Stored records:
((

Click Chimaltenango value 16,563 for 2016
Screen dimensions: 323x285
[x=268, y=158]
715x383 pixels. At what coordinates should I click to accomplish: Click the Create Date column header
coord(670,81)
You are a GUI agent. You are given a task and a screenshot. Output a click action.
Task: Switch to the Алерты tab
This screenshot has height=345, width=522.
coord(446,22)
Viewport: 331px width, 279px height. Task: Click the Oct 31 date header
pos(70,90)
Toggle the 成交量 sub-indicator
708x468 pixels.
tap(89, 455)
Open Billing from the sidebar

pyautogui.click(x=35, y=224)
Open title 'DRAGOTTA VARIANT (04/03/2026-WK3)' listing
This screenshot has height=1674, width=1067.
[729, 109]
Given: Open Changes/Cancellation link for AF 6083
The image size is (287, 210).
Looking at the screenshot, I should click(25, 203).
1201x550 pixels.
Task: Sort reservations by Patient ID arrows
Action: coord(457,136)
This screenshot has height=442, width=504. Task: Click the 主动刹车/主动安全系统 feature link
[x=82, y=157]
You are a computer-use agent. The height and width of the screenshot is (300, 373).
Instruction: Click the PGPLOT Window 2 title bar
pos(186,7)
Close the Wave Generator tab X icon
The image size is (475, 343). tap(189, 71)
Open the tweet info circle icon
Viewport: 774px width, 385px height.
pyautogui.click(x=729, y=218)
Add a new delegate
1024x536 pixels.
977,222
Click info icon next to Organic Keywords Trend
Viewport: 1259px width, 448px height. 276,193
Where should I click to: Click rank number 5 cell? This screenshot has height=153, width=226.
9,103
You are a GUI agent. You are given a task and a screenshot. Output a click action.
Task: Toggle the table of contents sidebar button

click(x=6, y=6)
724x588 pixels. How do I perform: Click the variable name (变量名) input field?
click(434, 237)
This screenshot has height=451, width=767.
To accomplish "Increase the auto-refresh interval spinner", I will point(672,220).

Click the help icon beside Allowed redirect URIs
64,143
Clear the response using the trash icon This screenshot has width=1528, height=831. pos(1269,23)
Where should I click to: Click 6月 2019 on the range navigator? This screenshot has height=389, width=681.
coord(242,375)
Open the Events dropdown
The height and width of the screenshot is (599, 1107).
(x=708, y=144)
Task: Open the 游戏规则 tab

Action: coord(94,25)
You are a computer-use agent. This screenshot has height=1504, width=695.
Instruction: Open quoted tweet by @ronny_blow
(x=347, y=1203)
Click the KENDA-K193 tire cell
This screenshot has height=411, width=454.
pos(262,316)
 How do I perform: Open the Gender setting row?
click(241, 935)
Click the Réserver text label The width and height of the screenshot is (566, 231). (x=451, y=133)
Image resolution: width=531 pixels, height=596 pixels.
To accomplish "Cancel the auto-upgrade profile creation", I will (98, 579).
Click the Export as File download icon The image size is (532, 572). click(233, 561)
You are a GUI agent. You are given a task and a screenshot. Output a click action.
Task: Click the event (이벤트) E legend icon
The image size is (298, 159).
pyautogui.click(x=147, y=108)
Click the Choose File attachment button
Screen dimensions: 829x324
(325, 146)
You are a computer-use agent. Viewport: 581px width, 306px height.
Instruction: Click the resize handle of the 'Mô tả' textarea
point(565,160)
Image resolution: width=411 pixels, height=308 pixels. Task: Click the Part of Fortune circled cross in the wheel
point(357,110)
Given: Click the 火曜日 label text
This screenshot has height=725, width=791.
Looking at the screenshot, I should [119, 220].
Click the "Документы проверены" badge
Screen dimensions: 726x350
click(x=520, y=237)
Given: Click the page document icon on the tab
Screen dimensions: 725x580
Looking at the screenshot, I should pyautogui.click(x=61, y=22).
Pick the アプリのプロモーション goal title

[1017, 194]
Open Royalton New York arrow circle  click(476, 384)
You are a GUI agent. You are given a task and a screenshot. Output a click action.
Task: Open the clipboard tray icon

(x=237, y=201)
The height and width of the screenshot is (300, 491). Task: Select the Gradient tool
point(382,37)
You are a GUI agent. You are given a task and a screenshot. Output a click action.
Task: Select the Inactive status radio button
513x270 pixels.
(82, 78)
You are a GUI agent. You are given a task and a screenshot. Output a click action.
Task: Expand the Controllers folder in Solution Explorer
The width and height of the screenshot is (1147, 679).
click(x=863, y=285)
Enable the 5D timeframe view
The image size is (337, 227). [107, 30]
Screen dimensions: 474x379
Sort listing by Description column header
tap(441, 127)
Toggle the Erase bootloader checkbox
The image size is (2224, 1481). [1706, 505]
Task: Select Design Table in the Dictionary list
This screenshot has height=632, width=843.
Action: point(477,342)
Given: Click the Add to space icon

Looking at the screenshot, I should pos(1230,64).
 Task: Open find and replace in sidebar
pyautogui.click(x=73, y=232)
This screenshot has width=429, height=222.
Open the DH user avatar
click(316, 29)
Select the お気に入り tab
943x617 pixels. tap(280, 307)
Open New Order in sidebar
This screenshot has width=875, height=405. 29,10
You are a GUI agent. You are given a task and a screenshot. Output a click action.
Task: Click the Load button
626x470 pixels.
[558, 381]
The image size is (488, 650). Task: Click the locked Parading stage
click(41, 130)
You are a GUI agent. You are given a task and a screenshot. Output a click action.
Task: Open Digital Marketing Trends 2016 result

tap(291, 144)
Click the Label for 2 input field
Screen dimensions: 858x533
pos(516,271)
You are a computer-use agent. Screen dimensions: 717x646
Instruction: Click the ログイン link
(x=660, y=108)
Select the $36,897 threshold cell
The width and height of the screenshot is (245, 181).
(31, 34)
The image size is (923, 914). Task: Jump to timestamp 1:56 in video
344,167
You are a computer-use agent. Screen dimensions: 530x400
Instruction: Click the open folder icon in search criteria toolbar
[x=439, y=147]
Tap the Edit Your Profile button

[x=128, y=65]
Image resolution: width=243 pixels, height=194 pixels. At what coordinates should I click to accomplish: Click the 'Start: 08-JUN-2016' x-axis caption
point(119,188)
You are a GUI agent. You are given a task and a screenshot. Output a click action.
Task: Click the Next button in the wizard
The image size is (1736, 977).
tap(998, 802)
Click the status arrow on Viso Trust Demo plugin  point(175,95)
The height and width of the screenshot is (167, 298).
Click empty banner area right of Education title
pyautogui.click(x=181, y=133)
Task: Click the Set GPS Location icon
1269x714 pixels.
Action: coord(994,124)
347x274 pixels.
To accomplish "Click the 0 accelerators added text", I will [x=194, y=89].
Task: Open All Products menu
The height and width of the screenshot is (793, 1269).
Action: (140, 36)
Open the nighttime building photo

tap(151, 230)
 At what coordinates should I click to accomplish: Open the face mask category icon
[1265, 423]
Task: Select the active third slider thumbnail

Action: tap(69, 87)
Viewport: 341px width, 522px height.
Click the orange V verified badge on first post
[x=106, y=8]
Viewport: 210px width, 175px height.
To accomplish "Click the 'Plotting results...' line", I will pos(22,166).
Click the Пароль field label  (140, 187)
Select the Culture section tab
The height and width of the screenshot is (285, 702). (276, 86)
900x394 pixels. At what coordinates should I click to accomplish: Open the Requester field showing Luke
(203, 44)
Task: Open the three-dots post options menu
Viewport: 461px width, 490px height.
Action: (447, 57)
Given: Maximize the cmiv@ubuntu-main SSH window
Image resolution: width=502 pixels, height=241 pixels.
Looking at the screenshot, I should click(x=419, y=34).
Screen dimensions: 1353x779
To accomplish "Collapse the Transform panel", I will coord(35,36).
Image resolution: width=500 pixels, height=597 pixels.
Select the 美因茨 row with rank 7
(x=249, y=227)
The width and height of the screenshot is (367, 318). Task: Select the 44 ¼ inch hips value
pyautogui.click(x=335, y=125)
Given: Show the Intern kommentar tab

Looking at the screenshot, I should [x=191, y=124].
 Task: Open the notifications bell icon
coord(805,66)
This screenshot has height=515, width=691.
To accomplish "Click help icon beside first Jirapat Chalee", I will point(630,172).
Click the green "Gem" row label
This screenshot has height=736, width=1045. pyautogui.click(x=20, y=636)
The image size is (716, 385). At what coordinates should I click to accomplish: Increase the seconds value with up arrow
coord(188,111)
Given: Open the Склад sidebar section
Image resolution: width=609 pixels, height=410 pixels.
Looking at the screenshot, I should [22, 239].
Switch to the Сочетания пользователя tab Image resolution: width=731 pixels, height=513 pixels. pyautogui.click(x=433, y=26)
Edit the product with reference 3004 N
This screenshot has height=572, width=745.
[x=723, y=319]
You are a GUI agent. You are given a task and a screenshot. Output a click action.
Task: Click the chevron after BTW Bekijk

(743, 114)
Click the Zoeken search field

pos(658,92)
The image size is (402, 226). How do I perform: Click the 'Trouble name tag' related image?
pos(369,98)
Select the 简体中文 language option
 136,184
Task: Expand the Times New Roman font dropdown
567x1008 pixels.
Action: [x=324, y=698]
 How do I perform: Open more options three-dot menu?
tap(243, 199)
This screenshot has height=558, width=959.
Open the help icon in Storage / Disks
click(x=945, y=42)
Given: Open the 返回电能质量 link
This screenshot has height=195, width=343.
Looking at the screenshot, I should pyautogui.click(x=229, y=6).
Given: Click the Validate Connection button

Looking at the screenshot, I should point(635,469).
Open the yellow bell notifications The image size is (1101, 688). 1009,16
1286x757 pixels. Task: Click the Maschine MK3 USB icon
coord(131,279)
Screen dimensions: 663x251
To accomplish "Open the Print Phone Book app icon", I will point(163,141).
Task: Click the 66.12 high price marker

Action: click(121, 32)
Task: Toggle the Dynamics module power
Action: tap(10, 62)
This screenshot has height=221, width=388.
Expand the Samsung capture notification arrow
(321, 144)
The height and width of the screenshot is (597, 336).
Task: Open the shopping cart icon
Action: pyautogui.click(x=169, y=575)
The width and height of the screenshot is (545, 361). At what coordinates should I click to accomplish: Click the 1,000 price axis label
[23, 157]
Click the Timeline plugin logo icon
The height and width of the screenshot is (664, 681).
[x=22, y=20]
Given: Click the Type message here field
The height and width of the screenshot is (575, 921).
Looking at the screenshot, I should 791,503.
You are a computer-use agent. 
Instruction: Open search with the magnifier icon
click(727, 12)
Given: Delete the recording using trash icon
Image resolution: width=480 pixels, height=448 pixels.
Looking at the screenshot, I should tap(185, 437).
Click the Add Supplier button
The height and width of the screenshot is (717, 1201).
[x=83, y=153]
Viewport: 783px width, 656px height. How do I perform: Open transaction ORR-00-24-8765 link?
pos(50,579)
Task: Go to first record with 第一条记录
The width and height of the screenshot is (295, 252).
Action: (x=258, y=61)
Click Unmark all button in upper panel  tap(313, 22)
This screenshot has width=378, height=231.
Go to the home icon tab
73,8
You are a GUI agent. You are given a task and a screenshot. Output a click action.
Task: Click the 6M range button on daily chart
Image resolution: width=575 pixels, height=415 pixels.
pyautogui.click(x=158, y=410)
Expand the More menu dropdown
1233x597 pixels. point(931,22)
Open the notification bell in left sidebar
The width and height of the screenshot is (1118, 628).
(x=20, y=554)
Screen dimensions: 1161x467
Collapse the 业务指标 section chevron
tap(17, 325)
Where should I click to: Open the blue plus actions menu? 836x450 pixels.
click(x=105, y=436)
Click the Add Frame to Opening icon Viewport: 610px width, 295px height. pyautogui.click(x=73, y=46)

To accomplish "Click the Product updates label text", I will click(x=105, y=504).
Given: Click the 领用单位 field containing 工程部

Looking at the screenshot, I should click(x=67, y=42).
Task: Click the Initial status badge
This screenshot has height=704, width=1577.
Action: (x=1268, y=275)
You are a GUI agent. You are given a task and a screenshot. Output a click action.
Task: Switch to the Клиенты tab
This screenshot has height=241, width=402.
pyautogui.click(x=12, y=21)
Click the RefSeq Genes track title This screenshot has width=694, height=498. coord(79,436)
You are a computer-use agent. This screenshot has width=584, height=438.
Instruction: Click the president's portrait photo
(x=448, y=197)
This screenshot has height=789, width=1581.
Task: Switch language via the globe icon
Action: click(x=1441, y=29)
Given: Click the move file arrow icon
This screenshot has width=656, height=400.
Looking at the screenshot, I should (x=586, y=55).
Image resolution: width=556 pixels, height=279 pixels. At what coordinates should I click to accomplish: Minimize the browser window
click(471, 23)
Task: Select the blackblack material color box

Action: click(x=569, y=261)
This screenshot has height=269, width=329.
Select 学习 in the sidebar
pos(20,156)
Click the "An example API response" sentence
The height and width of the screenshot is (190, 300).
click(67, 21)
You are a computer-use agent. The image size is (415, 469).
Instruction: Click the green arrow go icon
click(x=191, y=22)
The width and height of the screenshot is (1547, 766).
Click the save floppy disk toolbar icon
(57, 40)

))

> _INSTRUCTIONS FOR THE TASK_: Set down exactly the lines from the start of the records to the line with "Clear the response". Include that line, and add nothing more.

> _THE ANSWER_:
Click Chimaltenango value 16,563 for 2016
Screen dimensions: 323x285
[x=268, y=158]
715x383 pixels. At what coordinates should I click to accomplish: Click the Create Date column header
coord(670,81)
You are a GUI agent. You are given a task and a screenshot. Output a click action.
Task: Switch to the Алерты tab
This screenshot has height=345, width=522.
coord(446,22)
Viewport: 331px width, 279px height. Task: Click the Oct 31 date header
pos(70,90)
Toggle the 成交量 sub-indicator
708x468 pixels.
tap(89, 455)
Open Billing from the sidebar

pyautogui.click(x=35, y=224)
Open title 'DRAGOTTA VARIANT (04/03/2026-WK3)' listing
This screenshot has height=1674, width=1067.
[729, 109]
Given: Open Changes/Cancellation link for AF 6083
The image size is (287, 210).
Looking at the screenshot, I should click(25, 203).
1201x550 pixels.
Task: Sort reservations by Patient ID arrows
Action: coord(457,136)
This screenshot has height=442, width=504. Task: Click the 主动刹车/主动安全系统 feature link
[x=82, y=157]
You are a computer-use agent. The height and width of the screenshot is (300, 373).
Instruction: Click the PGPLOT Window 2 title bar
pos(186,7)
Close the Wave Generator tab X icon
The image size is (475, 343). tap(189, 71)
Open the tweet info circle icon
Viewport: 774px width, 385px height.
pyautogui.click(x=729, y=218)
Add a new delegate
1024x536 pixels.
977,222
Click info icon next to Organic Keywords Trend
Viewport: 1259px width, 448px height. 276,193
Where should I click to: Click rank number 5 cell? This screenshot has height=153, width=226.
9,103
You are a GUI agent. You are given a task and a screenshot. Output a click action.
Task: Toggle the table of contents sidebar button

click(x=6, y=6)
724x588 pixels. How do I perform: Click the variable name (变量名) input field?
click(434, 237)
This screenshot has height=451, width=767.
To accomplish "Increase the auto-refresh interval spinner", I will point(672,220).

Click the help icon beside Allowed redirect URIs
64,143
Clear the response using the trash icon This screenshot has width=1528, height=831. pos(1269,23)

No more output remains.